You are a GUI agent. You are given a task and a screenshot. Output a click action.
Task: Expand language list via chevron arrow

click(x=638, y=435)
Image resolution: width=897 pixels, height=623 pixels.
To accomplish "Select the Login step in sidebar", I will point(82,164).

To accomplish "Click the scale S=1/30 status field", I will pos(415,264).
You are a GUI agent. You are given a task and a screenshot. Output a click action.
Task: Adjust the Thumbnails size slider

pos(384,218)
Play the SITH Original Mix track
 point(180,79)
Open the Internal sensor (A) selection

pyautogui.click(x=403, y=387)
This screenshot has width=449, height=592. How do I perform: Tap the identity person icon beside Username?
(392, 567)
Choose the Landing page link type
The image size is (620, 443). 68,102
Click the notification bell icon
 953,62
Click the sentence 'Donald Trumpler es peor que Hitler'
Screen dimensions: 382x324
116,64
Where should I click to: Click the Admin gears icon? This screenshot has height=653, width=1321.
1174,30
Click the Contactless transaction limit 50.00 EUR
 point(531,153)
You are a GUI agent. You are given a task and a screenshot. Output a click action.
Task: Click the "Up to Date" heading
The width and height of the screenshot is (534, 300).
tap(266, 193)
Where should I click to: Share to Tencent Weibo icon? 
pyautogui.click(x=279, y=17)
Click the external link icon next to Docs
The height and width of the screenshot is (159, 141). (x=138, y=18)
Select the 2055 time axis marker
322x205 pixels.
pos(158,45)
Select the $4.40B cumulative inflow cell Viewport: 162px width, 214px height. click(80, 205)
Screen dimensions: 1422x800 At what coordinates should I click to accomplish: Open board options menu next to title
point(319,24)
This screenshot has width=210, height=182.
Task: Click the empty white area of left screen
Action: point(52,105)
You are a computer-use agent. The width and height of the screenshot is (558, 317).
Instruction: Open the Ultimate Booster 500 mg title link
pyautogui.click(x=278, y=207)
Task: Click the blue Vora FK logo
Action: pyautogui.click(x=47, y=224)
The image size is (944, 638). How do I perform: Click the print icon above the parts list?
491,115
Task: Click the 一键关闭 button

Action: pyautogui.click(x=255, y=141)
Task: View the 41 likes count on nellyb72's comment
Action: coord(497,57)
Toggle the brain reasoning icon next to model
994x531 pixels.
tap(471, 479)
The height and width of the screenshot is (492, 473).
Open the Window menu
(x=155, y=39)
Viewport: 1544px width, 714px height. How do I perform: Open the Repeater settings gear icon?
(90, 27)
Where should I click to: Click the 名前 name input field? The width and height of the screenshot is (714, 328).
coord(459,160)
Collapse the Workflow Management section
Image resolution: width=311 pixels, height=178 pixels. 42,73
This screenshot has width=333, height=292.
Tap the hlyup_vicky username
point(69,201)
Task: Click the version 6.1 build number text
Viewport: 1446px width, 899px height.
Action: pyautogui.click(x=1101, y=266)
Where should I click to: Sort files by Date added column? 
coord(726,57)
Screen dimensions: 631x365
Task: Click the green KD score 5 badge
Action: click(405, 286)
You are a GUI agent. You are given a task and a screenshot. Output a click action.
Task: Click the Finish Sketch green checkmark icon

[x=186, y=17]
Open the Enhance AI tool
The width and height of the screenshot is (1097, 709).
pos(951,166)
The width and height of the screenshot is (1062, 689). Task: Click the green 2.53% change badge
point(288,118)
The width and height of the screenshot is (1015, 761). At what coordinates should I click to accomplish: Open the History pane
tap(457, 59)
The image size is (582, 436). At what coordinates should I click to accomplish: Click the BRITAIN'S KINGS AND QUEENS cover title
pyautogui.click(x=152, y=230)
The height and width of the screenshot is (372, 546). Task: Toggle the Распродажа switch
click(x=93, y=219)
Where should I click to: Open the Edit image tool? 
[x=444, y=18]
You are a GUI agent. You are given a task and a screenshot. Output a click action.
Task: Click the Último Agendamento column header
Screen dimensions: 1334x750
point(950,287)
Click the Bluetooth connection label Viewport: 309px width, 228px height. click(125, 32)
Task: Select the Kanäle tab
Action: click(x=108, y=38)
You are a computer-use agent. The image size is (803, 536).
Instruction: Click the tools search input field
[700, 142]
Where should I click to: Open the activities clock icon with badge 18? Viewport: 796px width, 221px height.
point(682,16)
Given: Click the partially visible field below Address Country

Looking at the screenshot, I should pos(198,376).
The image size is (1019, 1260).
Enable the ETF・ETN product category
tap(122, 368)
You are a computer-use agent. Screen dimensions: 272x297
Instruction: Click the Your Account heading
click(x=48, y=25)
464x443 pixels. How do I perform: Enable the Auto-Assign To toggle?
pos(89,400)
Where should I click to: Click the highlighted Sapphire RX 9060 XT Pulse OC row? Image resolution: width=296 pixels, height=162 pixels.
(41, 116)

☆ ☆ ☆ ☆ ☆ ☆ ☆

● **Directions**: In the entries above, which lines hold the word "computer"? Copy them out.

● **Task output**:
You are a computer-use agent. The width and height of the screenshot is (558, 317).
You are a computer-use agent. The image size is (803, 536).
You are a computer-use agent. Screen dimensions: 272x297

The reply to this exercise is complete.